## To do
Locate every line below that contains the word "freefrom" and copy it.

## Data provided
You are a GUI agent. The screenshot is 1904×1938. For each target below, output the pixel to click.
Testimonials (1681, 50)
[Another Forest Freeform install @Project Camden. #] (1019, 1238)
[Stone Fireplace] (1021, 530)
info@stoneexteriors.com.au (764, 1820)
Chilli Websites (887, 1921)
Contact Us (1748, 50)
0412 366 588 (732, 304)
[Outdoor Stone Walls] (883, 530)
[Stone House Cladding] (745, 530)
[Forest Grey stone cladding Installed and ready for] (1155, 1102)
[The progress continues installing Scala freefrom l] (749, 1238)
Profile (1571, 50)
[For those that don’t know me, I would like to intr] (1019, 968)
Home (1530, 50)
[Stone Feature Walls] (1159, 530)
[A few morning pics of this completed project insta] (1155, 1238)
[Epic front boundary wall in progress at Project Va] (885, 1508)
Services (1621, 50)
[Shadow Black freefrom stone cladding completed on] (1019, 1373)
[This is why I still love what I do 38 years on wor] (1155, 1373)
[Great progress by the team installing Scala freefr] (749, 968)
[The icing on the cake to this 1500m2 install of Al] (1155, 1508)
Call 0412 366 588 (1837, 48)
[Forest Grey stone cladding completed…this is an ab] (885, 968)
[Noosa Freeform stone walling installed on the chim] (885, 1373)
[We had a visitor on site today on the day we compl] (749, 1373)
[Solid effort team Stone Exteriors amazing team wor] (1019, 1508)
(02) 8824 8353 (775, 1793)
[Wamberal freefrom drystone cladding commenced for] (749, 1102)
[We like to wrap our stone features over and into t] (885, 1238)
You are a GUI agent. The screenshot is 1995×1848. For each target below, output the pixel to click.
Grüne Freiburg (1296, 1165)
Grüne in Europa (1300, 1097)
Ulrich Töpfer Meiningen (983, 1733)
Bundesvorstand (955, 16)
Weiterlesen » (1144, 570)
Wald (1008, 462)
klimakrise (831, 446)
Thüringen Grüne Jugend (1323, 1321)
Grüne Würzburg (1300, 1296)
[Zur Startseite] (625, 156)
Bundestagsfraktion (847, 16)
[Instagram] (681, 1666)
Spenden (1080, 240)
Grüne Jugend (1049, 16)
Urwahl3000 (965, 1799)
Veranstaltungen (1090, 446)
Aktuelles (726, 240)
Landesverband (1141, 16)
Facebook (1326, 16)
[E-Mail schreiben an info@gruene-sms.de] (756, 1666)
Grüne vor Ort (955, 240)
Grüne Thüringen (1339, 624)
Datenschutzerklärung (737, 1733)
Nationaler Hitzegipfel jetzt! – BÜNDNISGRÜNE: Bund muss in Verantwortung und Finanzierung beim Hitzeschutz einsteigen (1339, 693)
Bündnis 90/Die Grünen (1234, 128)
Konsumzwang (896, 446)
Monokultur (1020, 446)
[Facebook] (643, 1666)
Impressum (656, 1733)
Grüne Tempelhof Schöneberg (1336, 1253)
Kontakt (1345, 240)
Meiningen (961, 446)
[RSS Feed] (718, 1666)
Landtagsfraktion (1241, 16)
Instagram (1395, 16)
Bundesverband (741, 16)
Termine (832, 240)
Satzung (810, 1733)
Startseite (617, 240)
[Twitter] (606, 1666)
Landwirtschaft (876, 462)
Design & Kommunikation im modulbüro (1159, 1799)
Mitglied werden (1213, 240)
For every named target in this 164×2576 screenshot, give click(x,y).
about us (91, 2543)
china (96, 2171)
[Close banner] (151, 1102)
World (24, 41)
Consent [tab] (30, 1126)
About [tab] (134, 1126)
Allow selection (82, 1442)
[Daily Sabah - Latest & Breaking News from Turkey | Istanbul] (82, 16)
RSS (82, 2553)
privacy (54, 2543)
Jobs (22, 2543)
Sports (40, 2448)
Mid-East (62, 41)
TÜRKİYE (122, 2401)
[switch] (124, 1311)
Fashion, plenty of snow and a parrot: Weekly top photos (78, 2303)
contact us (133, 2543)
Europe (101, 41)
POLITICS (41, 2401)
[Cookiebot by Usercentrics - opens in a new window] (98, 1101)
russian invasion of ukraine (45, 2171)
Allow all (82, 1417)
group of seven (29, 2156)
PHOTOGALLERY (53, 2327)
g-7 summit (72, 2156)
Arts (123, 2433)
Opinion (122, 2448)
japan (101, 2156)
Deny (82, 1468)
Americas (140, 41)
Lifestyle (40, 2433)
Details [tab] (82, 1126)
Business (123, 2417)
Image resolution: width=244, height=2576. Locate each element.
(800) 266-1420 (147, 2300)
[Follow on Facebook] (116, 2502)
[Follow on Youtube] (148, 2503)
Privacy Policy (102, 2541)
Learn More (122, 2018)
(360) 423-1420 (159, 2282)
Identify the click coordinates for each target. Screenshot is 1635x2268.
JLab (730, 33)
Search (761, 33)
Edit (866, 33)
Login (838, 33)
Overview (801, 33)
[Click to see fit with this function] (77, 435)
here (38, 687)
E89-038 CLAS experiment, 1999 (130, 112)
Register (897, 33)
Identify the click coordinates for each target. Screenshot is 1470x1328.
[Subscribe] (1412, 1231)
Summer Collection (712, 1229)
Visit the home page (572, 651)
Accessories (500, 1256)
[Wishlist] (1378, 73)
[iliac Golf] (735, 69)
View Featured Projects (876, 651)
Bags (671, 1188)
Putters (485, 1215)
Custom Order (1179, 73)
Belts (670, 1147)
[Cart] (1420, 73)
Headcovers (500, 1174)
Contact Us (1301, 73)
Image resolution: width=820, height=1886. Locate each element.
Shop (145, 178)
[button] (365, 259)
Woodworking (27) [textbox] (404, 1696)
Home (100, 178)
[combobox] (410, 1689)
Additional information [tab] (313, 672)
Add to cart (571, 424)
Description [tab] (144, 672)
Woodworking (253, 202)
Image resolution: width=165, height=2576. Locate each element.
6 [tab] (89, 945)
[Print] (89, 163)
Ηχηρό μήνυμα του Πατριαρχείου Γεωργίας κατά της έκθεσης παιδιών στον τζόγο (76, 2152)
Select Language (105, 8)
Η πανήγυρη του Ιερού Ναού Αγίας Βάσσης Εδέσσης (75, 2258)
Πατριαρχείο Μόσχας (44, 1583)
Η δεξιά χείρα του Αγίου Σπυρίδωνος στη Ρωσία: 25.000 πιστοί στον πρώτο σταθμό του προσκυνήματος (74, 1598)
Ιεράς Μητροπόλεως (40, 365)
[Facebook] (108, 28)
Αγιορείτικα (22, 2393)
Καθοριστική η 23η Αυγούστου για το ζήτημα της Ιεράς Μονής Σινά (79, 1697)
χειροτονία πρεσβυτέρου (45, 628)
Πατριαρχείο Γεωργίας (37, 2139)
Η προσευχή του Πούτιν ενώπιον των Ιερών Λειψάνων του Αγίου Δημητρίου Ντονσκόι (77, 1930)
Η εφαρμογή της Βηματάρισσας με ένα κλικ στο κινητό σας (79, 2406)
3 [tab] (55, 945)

## Answer space
[The progress continues installing Scala freefrom l] (749, 1238)
[Shadow Black freefrom stone cladding completed on] (1019, 1373)
[Wamberal freefrom drystone cladding commenced for] (749, 1102)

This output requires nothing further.